The DBMS architecture

• The architecture helps achieve the important characteristics of a DBMS

• Three of these important characteristics are:

– Data independence

– Multiple user views

– A catalog to store the metadata that is available to both the user and the DBMS

• The goal of the architecture used (three schemas) is to separate the user applications and the physical database

Three-schema Architecture

• Reminder: A schema is a description of the structure of the database

• Internal schema –describes the physical storage structure of the db

• Conceptual schema – describes the structure of the entire db for all users

• External schemas – multiple descriptions of the db, depending on what the particular user needs

• Notice that each of these schemas are only descriptions of data; the data really only exists at the physical level

• Note: most DBMS do not separate the three levels completely

External Level

• The end user is presented with special views that are tailored to their specific needs

• Some of these views may be forms to fill out, others for interactive retrieval of information, etc.

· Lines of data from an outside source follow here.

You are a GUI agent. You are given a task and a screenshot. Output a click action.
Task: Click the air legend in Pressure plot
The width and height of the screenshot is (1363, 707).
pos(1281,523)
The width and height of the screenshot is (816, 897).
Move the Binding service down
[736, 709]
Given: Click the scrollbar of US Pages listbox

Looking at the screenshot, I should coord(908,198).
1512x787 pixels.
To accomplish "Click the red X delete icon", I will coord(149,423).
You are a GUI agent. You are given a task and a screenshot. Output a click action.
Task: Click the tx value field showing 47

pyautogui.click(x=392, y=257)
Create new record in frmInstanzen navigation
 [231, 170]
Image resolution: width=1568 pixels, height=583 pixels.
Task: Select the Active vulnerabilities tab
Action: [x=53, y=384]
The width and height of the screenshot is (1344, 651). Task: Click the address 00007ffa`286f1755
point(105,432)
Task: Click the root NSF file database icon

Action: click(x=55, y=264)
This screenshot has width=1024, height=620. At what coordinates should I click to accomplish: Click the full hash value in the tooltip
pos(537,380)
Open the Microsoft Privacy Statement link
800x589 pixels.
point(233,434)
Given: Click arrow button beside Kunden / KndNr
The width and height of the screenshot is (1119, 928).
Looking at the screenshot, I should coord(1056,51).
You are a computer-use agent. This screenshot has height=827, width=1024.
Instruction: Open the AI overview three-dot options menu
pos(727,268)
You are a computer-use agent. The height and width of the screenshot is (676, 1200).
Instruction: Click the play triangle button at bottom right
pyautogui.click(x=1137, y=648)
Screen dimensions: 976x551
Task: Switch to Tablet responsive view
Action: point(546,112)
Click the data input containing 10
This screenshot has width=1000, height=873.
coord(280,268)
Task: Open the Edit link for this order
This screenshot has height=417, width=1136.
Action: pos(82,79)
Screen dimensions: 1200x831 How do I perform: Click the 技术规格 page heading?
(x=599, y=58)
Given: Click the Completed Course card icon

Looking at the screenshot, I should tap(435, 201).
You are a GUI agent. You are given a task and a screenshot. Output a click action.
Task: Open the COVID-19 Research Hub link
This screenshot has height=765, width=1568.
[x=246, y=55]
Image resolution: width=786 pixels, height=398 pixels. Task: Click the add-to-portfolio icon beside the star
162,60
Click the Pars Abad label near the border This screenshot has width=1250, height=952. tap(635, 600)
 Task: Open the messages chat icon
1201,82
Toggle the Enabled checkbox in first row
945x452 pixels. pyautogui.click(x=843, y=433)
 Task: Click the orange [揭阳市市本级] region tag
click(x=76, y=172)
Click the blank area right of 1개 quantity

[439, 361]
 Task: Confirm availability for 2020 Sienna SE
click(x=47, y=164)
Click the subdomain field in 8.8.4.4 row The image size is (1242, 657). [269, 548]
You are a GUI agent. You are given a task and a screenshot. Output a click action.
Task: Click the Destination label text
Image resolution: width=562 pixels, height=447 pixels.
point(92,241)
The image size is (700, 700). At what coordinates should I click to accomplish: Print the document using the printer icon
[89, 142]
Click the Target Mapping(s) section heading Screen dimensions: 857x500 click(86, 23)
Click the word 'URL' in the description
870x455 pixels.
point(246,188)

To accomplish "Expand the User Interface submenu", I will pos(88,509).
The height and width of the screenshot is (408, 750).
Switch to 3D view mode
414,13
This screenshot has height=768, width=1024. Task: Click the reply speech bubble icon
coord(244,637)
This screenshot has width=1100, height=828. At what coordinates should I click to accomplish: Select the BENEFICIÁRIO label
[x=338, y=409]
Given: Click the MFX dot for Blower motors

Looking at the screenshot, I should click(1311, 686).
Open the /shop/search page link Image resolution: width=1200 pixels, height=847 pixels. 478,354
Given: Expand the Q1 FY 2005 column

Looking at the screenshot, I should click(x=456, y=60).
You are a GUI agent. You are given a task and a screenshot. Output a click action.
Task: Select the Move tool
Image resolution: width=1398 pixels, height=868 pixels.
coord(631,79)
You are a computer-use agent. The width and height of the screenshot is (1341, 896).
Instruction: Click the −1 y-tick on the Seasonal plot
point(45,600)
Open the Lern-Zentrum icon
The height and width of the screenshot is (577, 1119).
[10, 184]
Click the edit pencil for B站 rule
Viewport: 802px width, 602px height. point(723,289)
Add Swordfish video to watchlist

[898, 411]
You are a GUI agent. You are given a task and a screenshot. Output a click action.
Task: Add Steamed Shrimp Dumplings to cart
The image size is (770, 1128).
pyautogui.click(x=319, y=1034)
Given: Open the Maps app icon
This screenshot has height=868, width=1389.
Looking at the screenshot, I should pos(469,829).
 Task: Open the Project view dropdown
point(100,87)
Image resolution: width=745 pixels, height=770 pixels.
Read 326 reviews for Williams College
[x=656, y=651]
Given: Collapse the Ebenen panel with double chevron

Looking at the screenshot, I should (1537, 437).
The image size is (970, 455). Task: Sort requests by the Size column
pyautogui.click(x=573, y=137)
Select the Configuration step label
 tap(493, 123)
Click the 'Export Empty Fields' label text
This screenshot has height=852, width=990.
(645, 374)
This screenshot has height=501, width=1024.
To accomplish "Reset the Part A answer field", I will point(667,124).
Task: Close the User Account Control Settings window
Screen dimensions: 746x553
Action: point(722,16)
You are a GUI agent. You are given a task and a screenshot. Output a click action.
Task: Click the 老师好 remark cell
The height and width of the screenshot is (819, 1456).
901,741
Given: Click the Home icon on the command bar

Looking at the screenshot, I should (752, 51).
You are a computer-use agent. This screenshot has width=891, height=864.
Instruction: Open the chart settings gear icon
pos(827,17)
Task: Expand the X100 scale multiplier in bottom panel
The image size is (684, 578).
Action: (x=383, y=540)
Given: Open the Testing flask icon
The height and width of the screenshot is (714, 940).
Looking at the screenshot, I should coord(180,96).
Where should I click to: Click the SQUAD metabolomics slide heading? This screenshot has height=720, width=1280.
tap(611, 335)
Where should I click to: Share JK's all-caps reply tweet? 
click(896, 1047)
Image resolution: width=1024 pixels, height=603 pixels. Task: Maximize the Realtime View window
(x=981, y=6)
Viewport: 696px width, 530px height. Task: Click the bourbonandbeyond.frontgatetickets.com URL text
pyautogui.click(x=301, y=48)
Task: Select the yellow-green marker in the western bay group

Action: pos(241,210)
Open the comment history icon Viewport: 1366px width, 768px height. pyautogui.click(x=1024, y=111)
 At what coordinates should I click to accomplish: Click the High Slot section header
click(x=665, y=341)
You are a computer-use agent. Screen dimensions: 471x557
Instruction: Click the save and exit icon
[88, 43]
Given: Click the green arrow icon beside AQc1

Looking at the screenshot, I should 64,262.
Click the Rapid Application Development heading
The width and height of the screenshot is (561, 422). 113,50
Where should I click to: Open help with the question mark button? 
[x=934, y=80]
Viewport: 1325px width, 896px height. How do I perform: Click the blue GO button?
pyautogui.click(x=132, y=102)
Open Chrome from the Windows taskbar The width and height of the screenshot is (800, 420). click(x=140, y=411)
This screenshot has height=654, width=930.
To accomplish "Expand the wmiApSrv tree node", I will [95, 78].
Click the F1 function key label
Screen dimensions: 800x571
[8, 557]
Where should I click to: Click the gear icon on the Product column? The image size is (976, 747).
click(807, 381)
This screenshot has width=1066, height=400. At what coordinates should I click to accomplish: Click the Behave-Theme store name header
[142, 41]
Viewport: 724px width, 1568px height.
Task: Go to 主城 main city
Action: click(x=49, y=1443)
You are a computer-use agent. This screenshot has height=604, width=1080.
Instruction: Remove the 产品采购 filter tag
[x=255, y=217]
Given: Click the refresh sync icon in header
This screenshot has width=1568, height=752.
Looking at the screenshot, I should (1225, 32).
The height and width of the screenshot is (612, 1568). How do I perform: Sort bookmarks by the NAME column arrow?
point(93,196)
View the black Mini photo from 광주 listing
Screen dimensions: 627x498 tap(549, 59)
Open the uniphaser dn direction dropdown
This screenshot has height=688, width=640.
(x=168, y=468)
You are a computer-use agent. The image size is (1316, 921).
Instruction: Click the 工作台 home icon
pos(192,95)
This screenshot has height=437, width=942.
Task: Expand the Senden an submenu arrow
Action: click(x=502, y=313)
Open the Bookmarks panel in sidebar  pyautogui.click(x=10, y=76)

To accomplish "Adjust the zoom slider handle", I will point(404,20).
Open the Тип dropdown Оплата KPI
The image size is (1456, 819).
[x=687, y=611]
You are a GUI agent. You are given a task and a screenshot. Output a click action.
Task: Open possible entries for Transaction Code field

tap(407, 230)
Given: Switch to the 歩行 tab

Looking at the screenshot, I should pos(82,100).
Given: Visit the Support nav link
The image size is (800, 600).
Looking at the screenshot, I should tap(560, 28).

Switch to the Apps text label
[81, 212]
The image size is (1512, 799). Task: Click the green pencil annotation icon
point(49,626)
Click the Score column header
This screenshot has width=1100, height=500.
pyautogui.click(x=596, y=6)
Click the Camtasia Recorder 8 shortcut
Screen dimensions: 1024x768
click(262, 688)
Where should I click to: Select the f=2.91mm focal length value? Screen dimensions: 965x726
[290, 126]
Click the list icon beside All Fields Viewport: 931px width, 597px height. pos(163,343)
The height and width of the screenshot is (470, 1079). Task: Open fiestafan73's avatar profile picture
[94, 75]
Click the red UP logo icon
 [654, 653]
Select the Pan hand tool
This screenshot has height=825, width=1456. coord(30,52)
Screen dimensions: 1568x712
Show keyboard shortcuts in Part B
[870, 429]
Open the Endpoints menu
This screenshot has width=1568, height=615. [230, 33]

• Many different views may be available that are completely different that the way the base tables are arranged

• Note in your book the difference interfaces often provided by DBMS

– Web menus, forms, GUI, Natural language, interfaces for parametric users and the DBA

Conceptual or logical level

• Description of the structure of the entire DB

• Hides the details of physical storage

• Concentrates on describing entities, data types, relationships, user operations, and constraints.

• In the relational model, this is the base tables

• Changes at this level can be made without having any effect on the external level

Internal Level

• This is a description of the physical storage structure of the database

– This includes data structures like hash tables, indexes, B+ trees.

• Operations performed here are translated into modifications of the contents and structure of the files

Advantages of the three tiered architecture

• This division into levels allows both developers and users to work on their own levels

– They do not need to know the details of the other levels

– AND they do not have to know anything about changes in the other levels

Mappings

• Note this:

– The only data that is saved in the database is at the internal level

• Both the data and metadata are saved by the DBMS at the physical level

– Each user group refers only to its own external schema

– so the DBMS must transform a request on an external schema

• into a request against the conceptual schema,

• then into a request on the internal schema for processing.

• What if the request is for a retrieval?

– A lot of overhead!

• The process of transforming requests and results between levels are called mappings.

• These mappings may be time consuming, so some DBMS do not separate the three levels completely.

Data independence

• One reason for the three level architecture is to give data independence.

• One way to define data independence: the capacity to change the schema at one level of a DB system without having to change the schema at the next higher level

• If the schema at one level is changed,

– and the mapping to the next higher level are changed,

– the schema at the next level can remain unchanged.

Two types of data independence

• Logical data independence

– Possible to change the conceptual schema without changing external schema or application programs

– Columns could be added to tables without changing the existing external schema or application programs

– Changes here necessitate changes to the physical level

• Physical data independence

– Possible to change internal schema without changing the conceptual schema

– The mappings from physical to conceptual must be changed, of course

Data independence (cont.)

• Example of physical data independence:

– DBA decides it is more efficient to store the data in a B+ tree instead of a hash table, so changes the internal schema

– then he changes the mapping to the conceptual schema

– conceptual schema remains unchanged.

Client/Server Architectures

• First, look at client/servers in general, not necessarily DBMS.

• In its simplest form, the server is on a (usually powerful) computer that has information to share, and sits and waits for a client to ask it for information

• The client interacts with the user, finds out what they want, and then goes to the server and asks for the information, the takes it back to the client.

Two-tier client/server architecture for DBMS

• May be implemented several ways

– Client: user interface & application programs;
Server: the DBMS

– A connection must be made between the client and server;

• The standard ODBC provides an API (application programming interface) which allows clients to call the DBMS

• Vendors provide ODBC drivers to interact with their DBMS

• Another standard JDBC is used for the Java

• The tendency has been to shift more and more of the functionality to the client

Three-tier client/server architecture for DBMS

• Many web applications use a three tier architecture.

• An server is added between the two tiers we talked about above

• The middle tier is sometimes called the web server, or the application server

– One of the main functions of the middle tier is to provide additional security

– It can also do some processing of requests from the client.

Classification of DBMS

• Database management systems can be classified several ways, including

– The data model used (this is the main criterion)

• Possible models: relational, object, relational-object, XML, hierarchical, network,

– The number of users

• Possible: single user, multiuser

– The number of sites that store the data

• Possible: Centralized, distributed